SOURCE DATA ->
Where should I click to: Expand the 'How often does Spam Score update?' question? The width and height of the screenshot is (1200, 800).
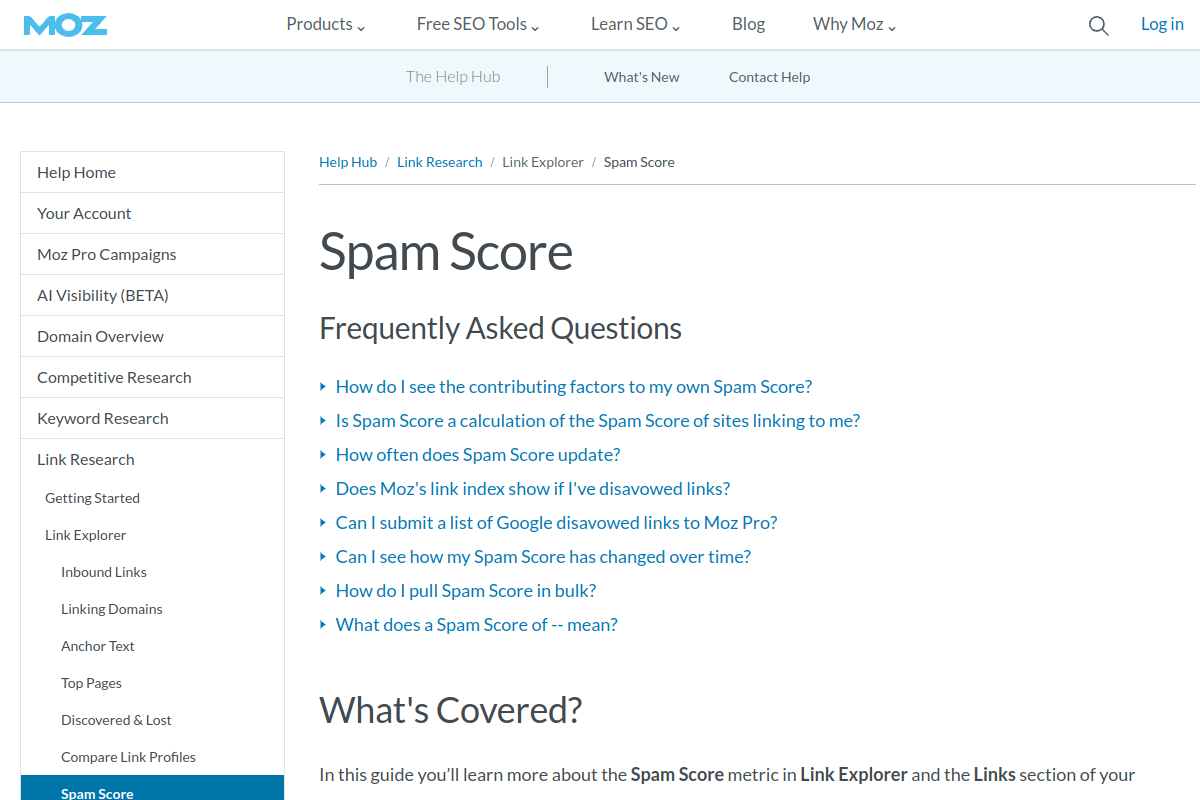click(478, 454)
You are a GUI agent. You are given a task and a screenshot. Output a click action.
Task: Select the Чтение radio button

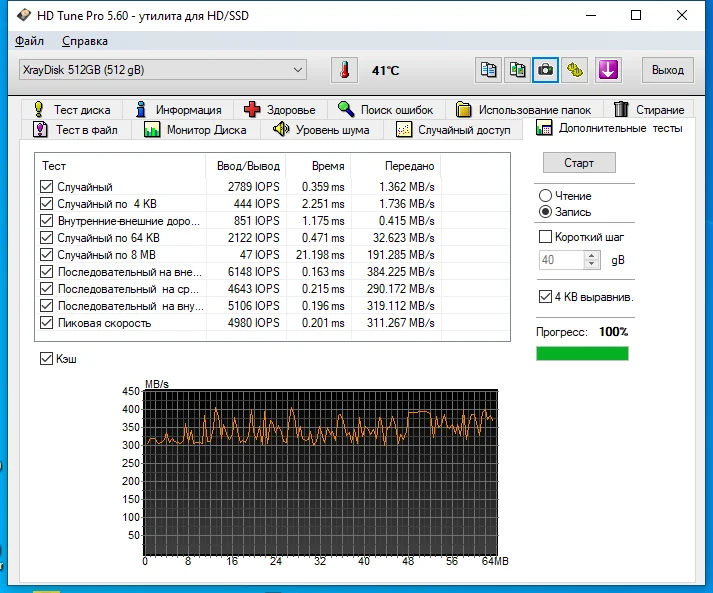tap(545, 196)
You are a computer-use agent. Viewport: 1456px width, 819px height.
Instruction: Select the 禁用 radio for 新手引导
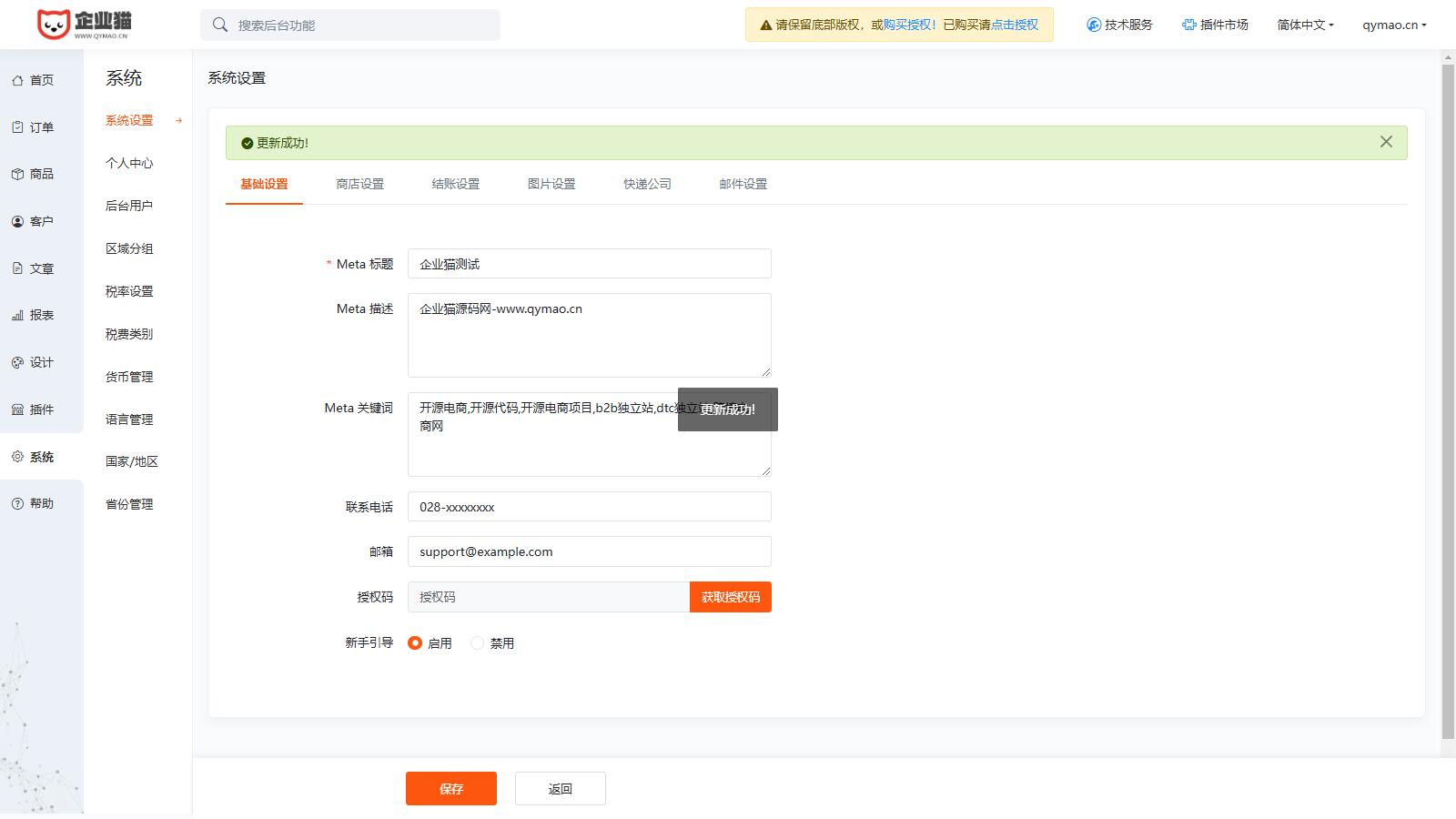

PROBLEM TO SOLVE ->
Each line of the listing above should be retyped exactly, with no pictures.

RESPONSE TO THIS EXERCISE ->
Where should I click to: Expand the 'How often does Spam Score update?' question? The width and height of the screenshot is (1200, 800).
click(478, 454)
You are a GUI agent. You are given a task and a screenshot. Output a click action.
Task: Select the Чтение radio button

tap(545, 196)
You are a computer-use agent. Viewport: 1456px width, 819px height.
Instruction: Select the 禁用 radio for 新手引导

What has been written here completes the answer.